Baru saja ada niatan menjemput, dia sudah berdiri tegap di depan pintu sambil berjalan menuju mobil.

"Gantengkan gue?"

"Biasa aja," jawabku dan langsung memberikan kunci mobil kepada Ten. "Dimana ponselku?" lanjutku sambil menyodorkan tangan. Mataku terfokus dengan Dasinya yang sedikit berantakan itu.

Ten memberikan ponselku, dan menatapku sebentar. Tapi aku langsung memegang dasinya. Aku geram ingin membenarkannya.

"Kamu ngapain aja di kamar lama banget, kalau masang dasi aja gak rapi" akhirnya aku membenarkan dasinya.

Ten hanya senyum-senyum sendiri. Curiga.

"A.. Tadi ada sesuatu jadi lama" ujarnya. Dia memberikanku permen.

Setelah membenarkan dasinya aku merapikan kerah bajunya, tapi wajahnya menawan sekali. Dia menaikan alisnya ketika aku menengok matanya sebentar. Setelah itu aku melihatnya lagi.

"Katanya gak ganteng tapi liatin mulu. Dusta aja lu" aku hanya bisa mangap ketika mendengarnya.

Setelah Handphone itu diterima. Handset berwarna putih aku sumpatkan ditelinga karena Ten terus memuji dirinya sendiri. Aku langsung masuk ke dalam mobil. Iya, aku akui dia sangat tampan hari ini, apalagi Tuxedo dan Dasinya cukup terlihat pas. Meski ini bukan acara informal, tapi boleh juga.

...

Para wartawan sudah menyambut dengan rapi di setiap sudut.
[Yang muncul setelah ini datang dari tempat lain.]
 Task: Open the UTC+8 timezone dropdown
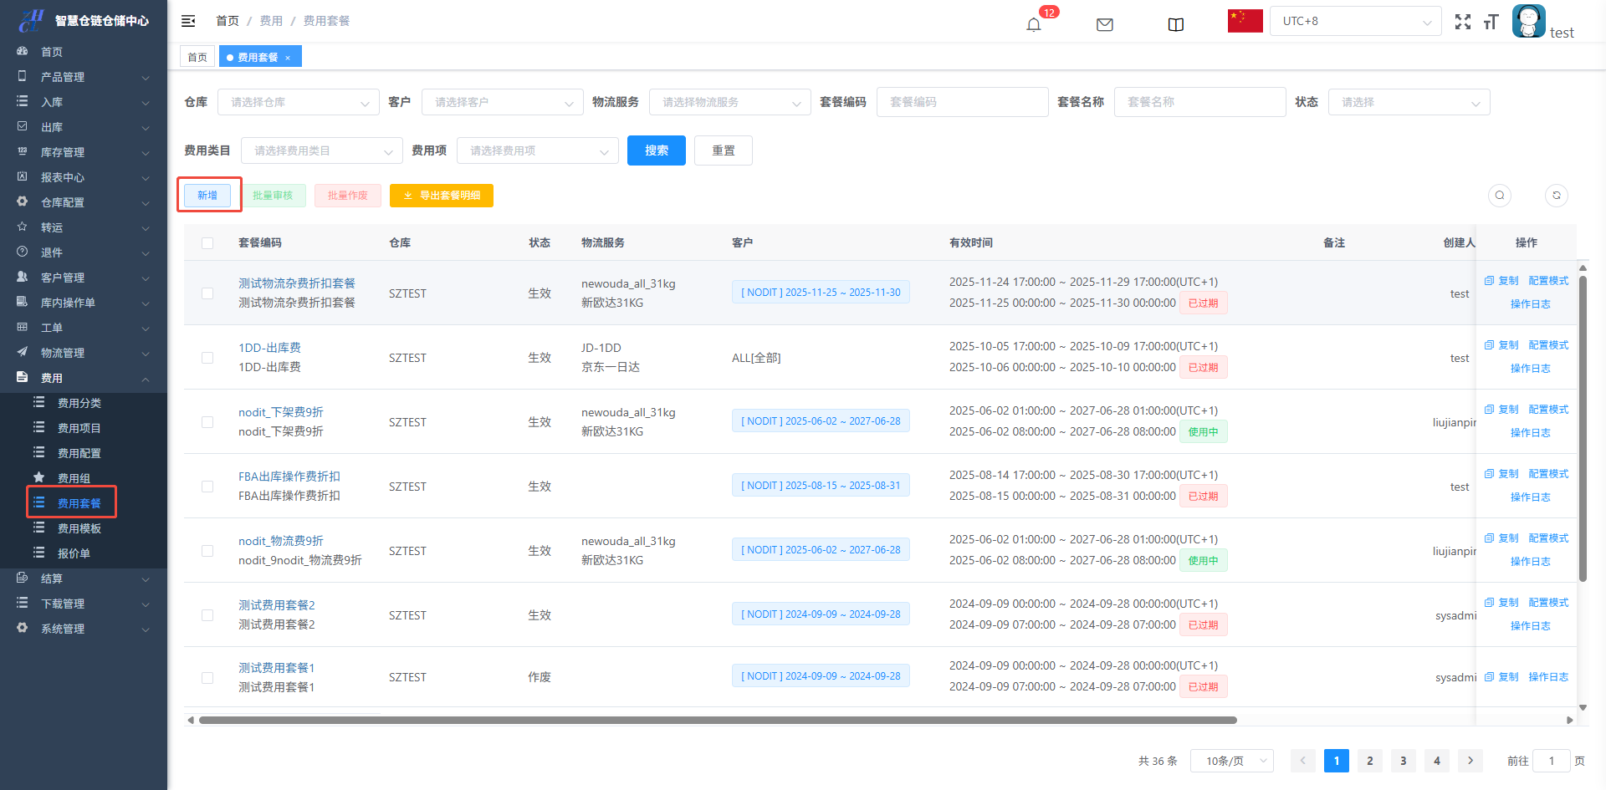point(1355,21)
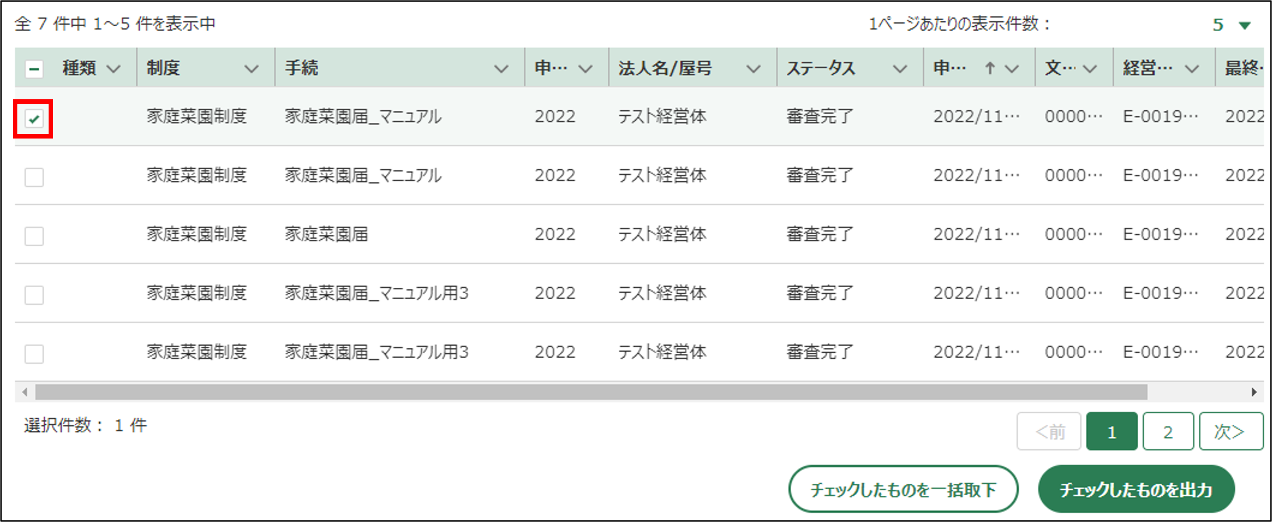Click the チェックしたものを一括取下 button

pos(903,489)
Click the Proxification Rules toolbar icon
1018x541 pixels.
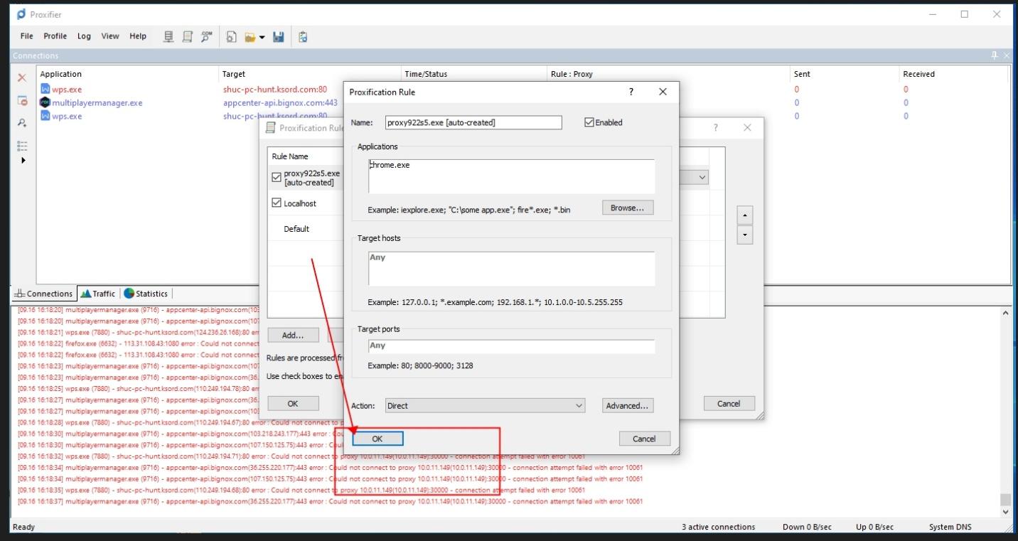click(187, 36)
Flashlight berkedip dimana-mana. Aku kira ini bukan acara award, tapi mereka banyak sekali yang datang.

Para pengunjung mall yang sedang belanja, akhirnya tertarik dengan keramaian yang dibuat para wartawan. Beberapa diantara mereka mendekat.
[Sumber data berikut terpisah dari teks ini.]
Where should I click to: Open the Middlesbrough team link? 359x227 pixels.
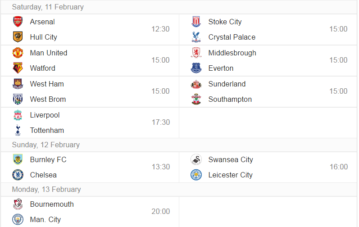232,53
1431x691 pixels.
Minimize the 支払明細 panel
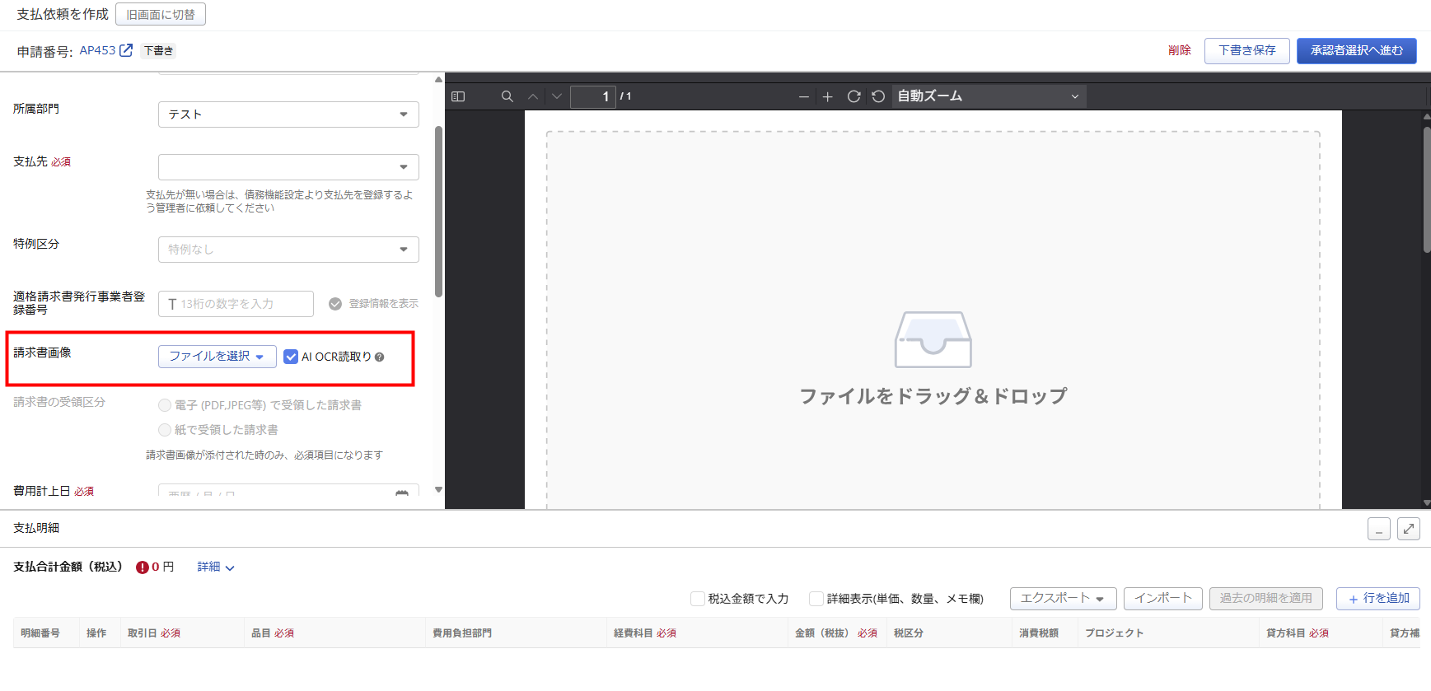[1378, 529]
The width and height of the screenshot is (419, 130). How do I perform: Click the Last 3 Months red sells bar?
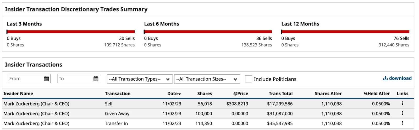point(71,32)
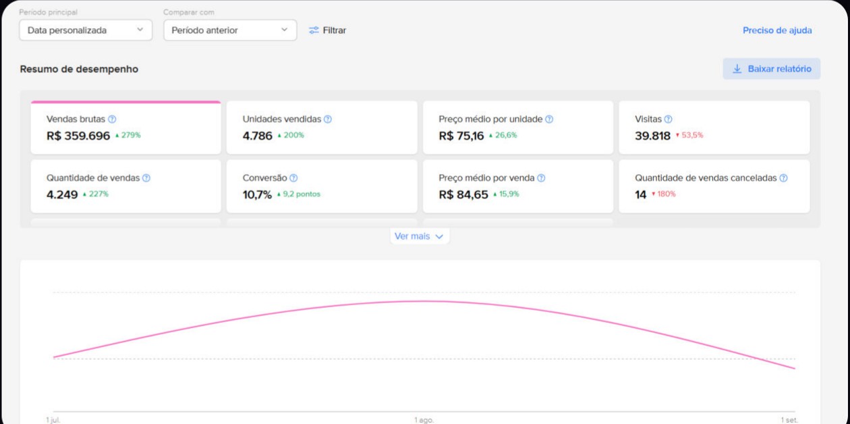Select the Unidades vendidas metric card
This screenshot has width=850, height=424.
(x=322, y=128)
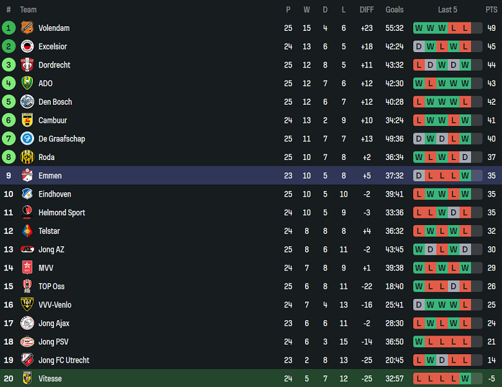Screen dimensions: 502x387
Task: Click Volendam's first green W form box
Action: point(419,28)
Aku turun bersamaan dengan Ten. Tentu saja banyak wartawan yang menggerumuni, bahkan ada yang menawari berita secara eklusif.

Kami langsung menuju meja yang sudah di siapkan. Berderet microphone berdiri diatas meja. Para kameramen sudah siap dengan shutter buttonya. Berhubung om Kevin sudah duduk, jadi acaranya dimulai.

Sepertinya kali ini aku gak harus banyak ngomong lagi. Cukup duduk manis, dan memberikan senyum. Lagipula, Ten duduk disebelahku. Dia menggenggam tangan ini erat.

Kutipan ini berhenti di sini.